Zazwyczaj wszystko bangla- dzisiaj zauważyłem , że solarmann na apce wisi , natomiast na www jest ok.
Zaloguj się na solarmanie www

----------


## gawel

> Zazwyczaj wszystko bangla- dzisiaj zauważyłem , że solarmann na apce wisi , natomiast na www jest ok.
> Zaloguj się na solarmanie www


co to jest bangla? U mnie tez hujowo pokazuje

----------


## Omega_WS

Na www też źle pokazuje, stanęło na 3.67kWh  :smile:  Nie jestem w temacie czy z tego dataloggera można tylko połączyć portal solarman czy jakiś inny też ?

----------


## brusss_2008

U mnie też 3.67 ale w zakładce urządzenie pokazuje dobrze. Mam też drugą apkę solarman-3.0  i tam pokazuje dobrze

----------


## bobrow

> co to jest bangla?
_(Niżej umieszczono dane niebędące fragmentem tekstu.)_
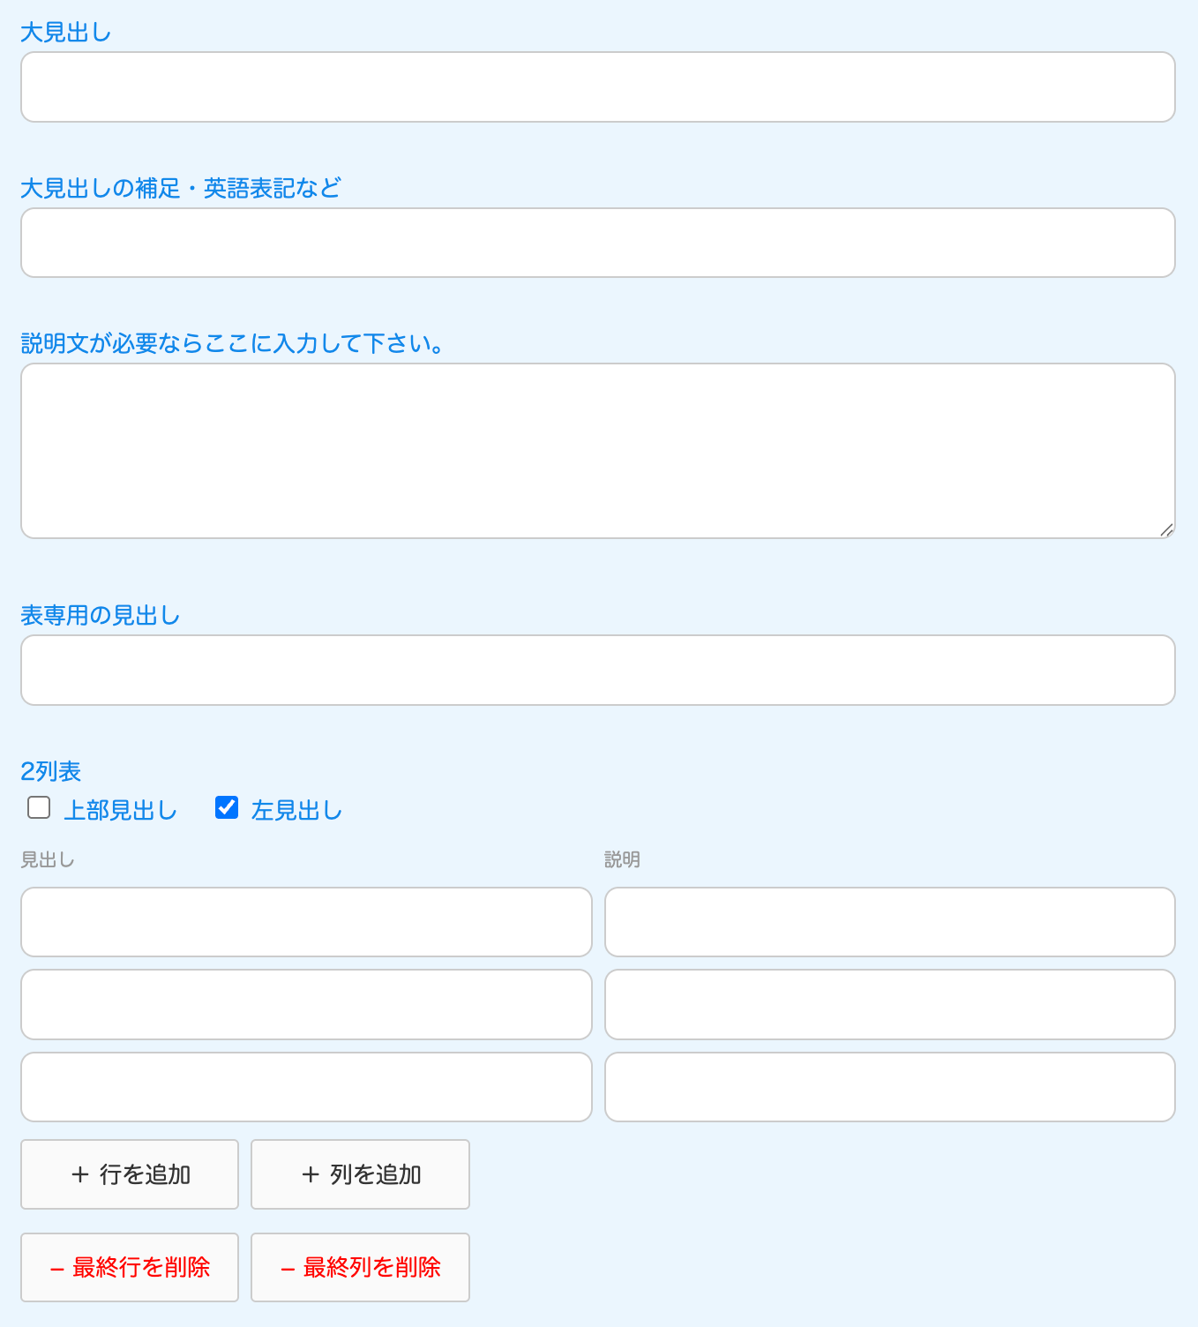1198x1327 pixels.
Task: Click the red − 最終列を削除 button
Action: coord(360,1267)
U mnie tez hujowo pokazuje


Bardzo przepraszam za „gwarę” - ostatnio dostałem tu zjebki już za to...
Bardzo , bardzo wszystkich przepraszam , których to uraziło ( szczególnie do żywego)...
Pzdr

PS
Ponownie nie mogłem się oprzeć....

----------


## bobrow

> Na www też źle pokazuje, stanęło na 3.67kWh  Nie jestem w temacie czy z tego dataloggera można tylko połączyć portal solarman czy jakiś inny też ?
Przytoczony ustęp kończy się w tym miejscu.